> [The task]
Exactly repeat all the records below, omitting the images they hold.

Stored records:
::::::::
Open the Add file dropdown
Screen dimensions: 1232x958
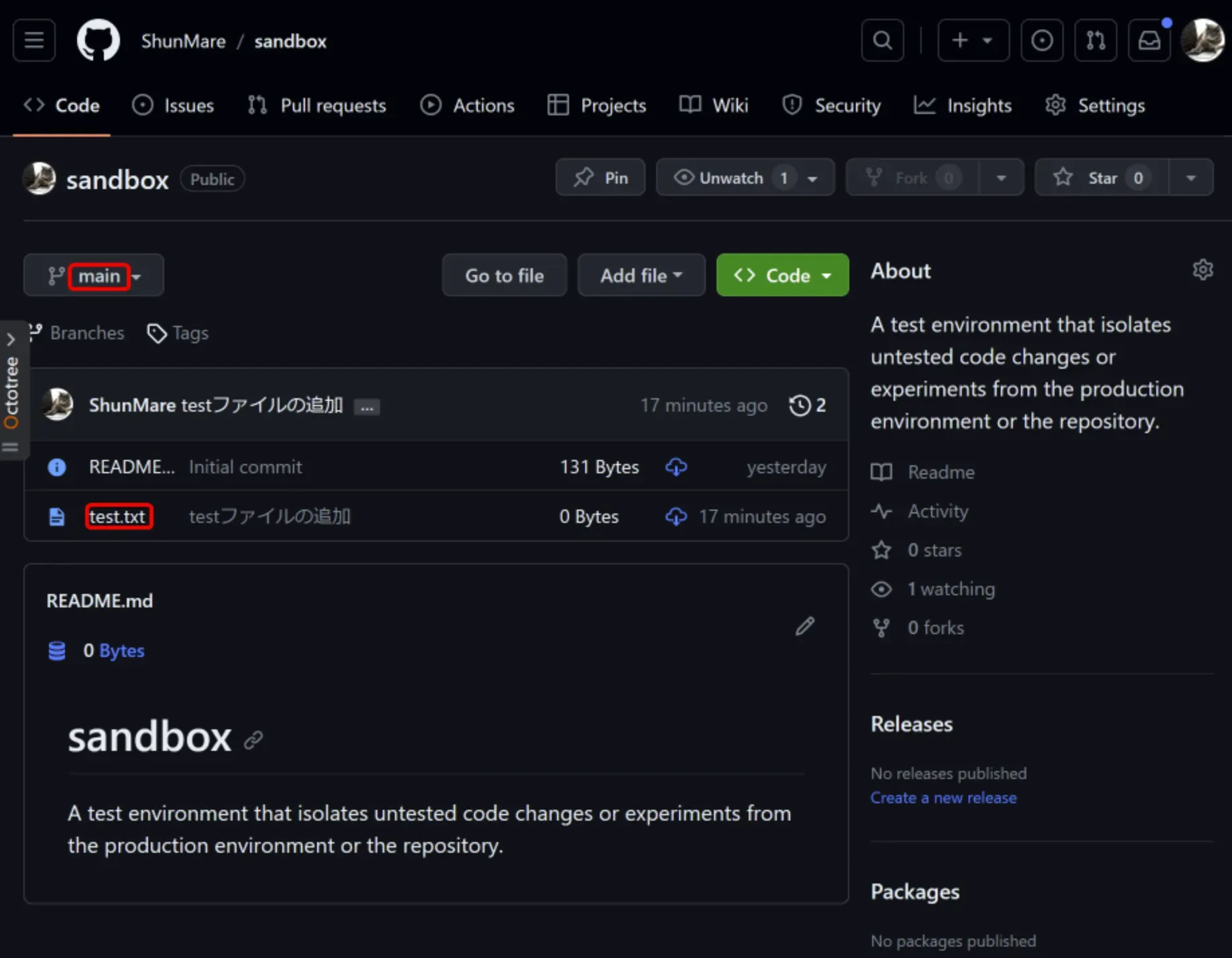[x=641, y=276]
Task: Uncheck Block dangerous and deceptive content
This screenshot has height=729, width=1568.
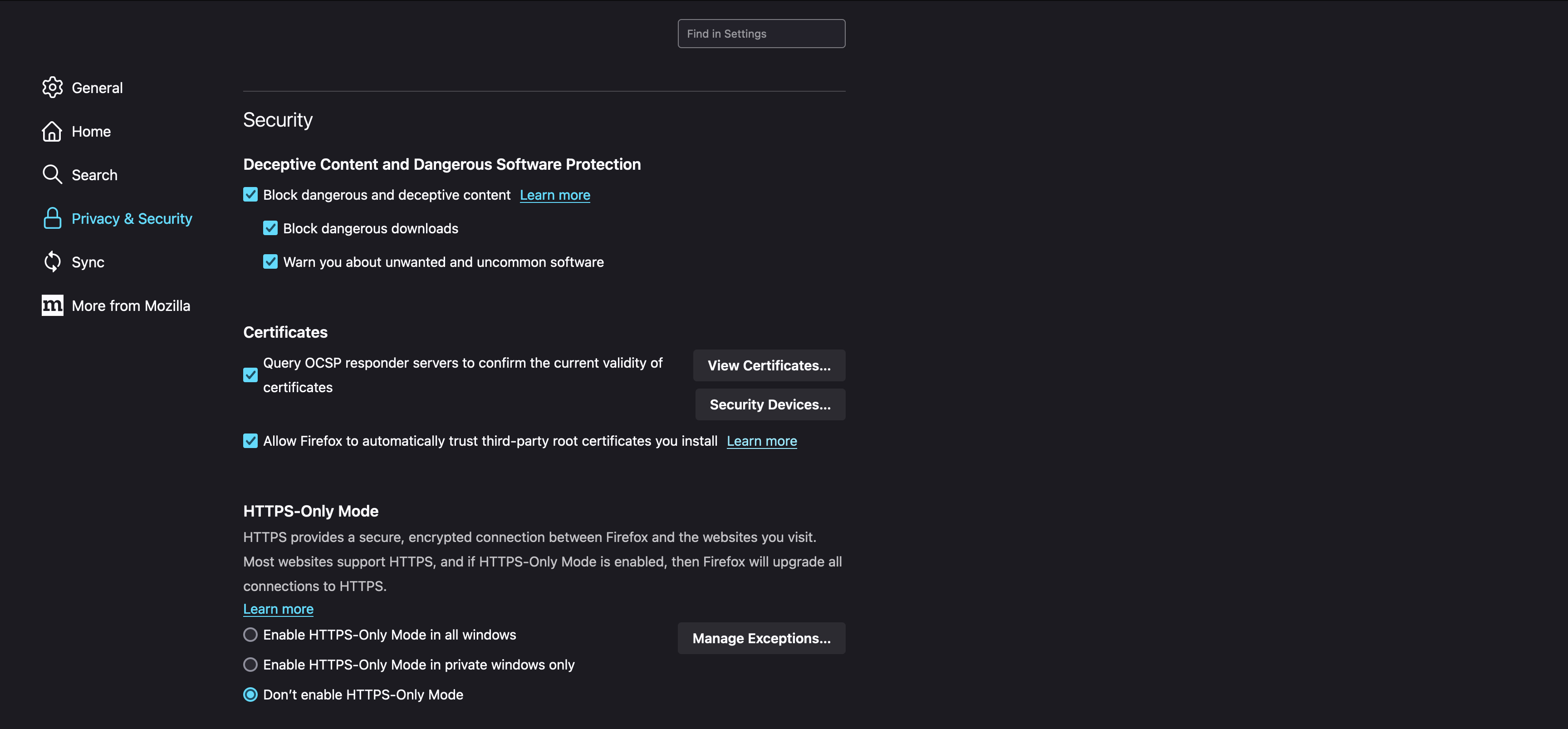Action: 250,194
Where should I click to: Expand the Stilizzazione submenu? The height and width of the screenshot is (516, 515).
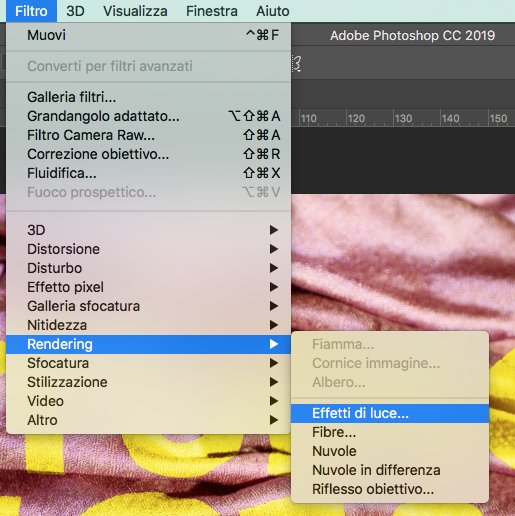(148, 382)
::::::::
> [Result for this task]
Open the Add file dropdown
Screen dimensions: 1232x958
[x=641, y=276]
Task: Uncheck Block dangerous and deceptive content
This screenshot has height=729, width=1568.
Action: 250,194
Where should I click to: Expand the Stilizzazione submenu? The height and width of the screenshot is (516, 515).
(148, 382)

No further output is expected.